**WHAT YOU HAVE TO DO:**
From the records below, set down exactly the lines starting with the line that contains "Sort results by 大小 column header" and going on through the line that contains "This screenshot has width=443, height=305.". Nothing else is wanted.

**AVAILABLE DATA:**
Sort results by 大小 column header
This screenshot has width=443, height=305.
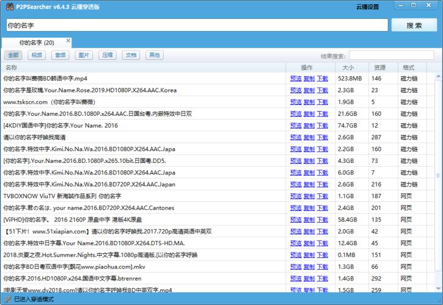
...
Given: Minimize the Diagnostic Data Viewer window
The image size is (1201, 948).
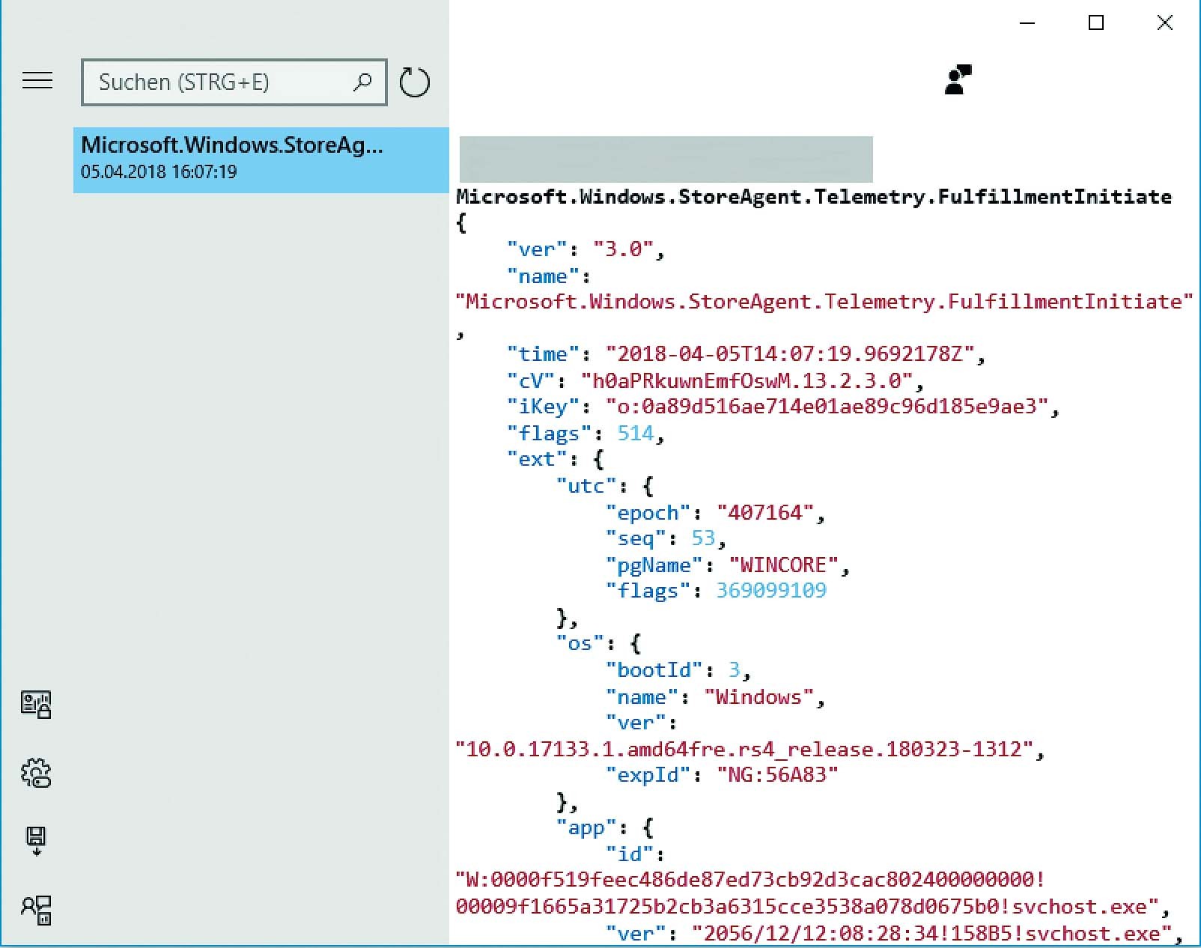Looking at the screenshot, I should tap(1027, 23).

**ANSWER SPACE:**
Sort results by 大小 column header
This screenshot has width=443, height=305.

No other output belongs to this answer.